A ripple effect of loss: Covid deaths in the US approach 500,000

“I can still see him there,” said Mr. Jones, the pastor. “It never goes away.”

There is a corner in Plano, Texas, which was occupied by Bob Manus, a veteran traffic cop who drove children to school for 16 years, until he fell ill in December.

In the twin cities of Minnesota, LiHong Burdick, 72, another victim of the coronavirus, is absent from the groups she loved: one to play bridge, one to mahjong and one to improve her English.

In his empty house, holiday decorations are still on the rise. Letters are lined up in the fireplace.
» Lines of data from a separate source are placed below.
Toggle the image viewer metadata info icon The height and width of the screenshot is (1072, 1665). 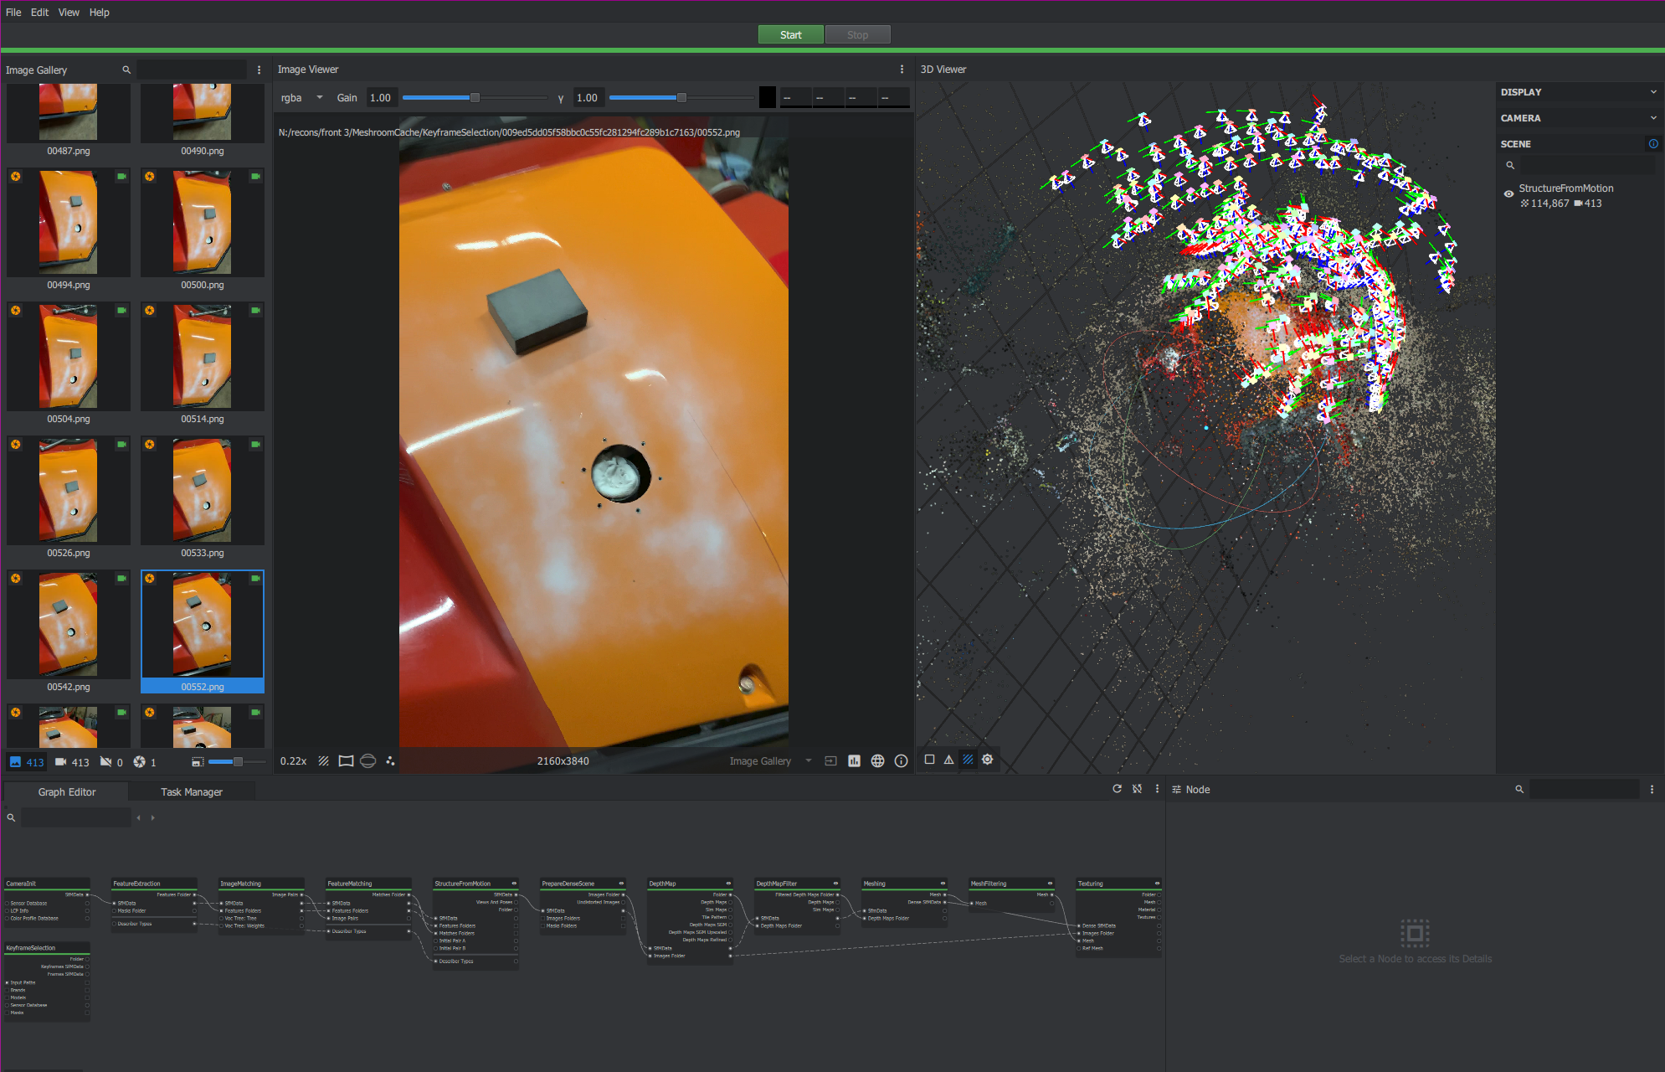(901, 761)
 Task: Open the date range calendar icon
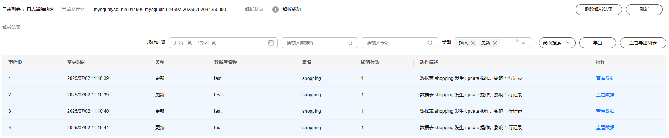[271, 43]
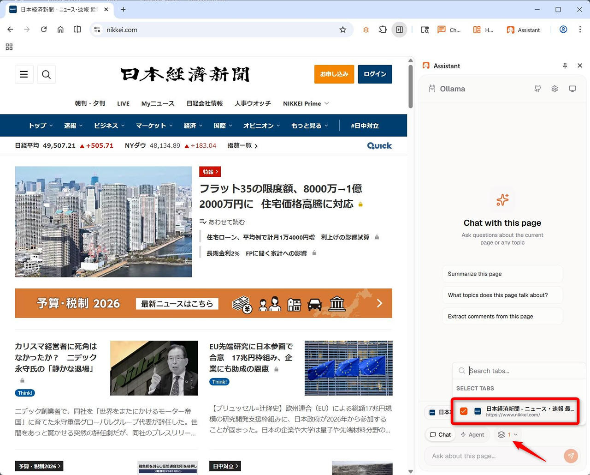Screen dimensions: 590x475
Task: Click the monitor icon in the Assistant header
Action: click(572, 89)

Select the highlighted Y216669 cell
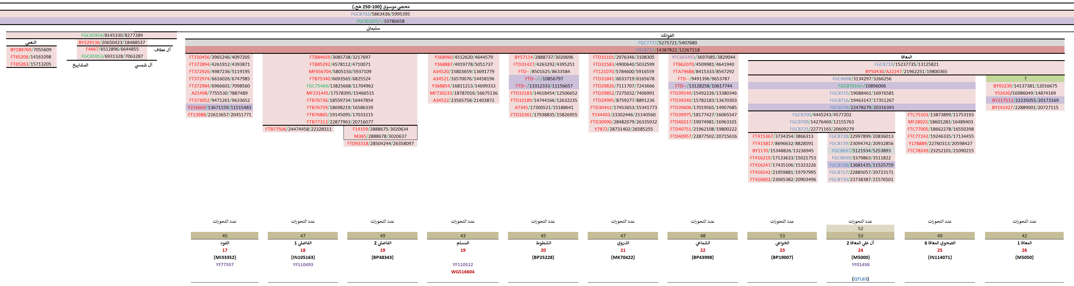[219, 108]
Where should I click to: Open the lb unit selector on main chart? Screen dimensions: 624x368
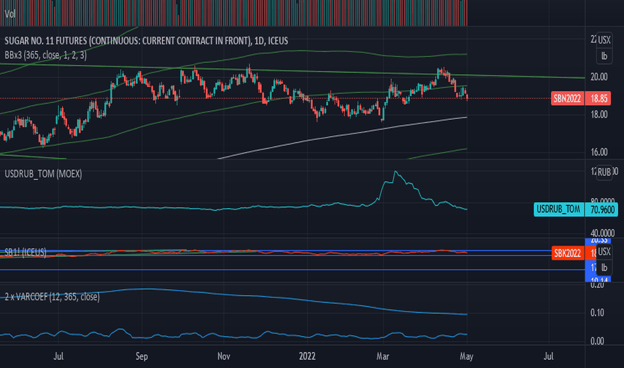pos(604,56)
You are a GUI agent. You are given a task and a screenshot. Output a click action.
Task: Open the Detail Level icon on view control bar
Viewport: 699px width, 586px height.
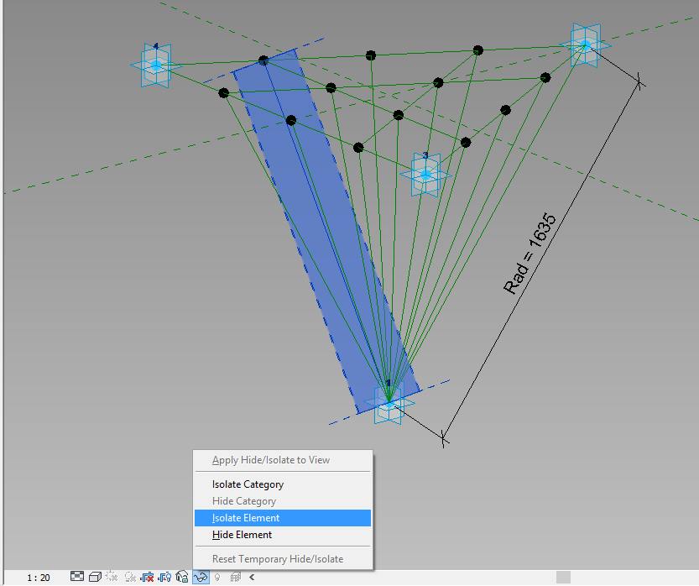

“You come in and you smell her,” said his son, Keith Bartram. “Seeing the chair in which she sat, the random things around the house, is definitely very surreal. I went there yesterday and I had a small breakdown. It is difficult to be there, when it looks like it should be there, but it is not. “

The virus has hit every corner of America, devastating dense cities and rural counties. So far, about one in 670 Americans have died of it.

In New York City, more than 28,000 people died of the virus – or one in 295 people. In Los Angeles County, which lost nearly 20,000 people to Covid-19, about one in 500 people died of the virus. In Lamb County, Texas, where 13,000 people live spread out over 1,000 square miles, one in 163 people died of the virus.

Across America, holes in communities, drilled by sudden death, remained.

In Anaheim, California, Monica Alvarez looks at the kitchen in the house she shared with her parents and thinks of her father, Jose Roberto Alvarez.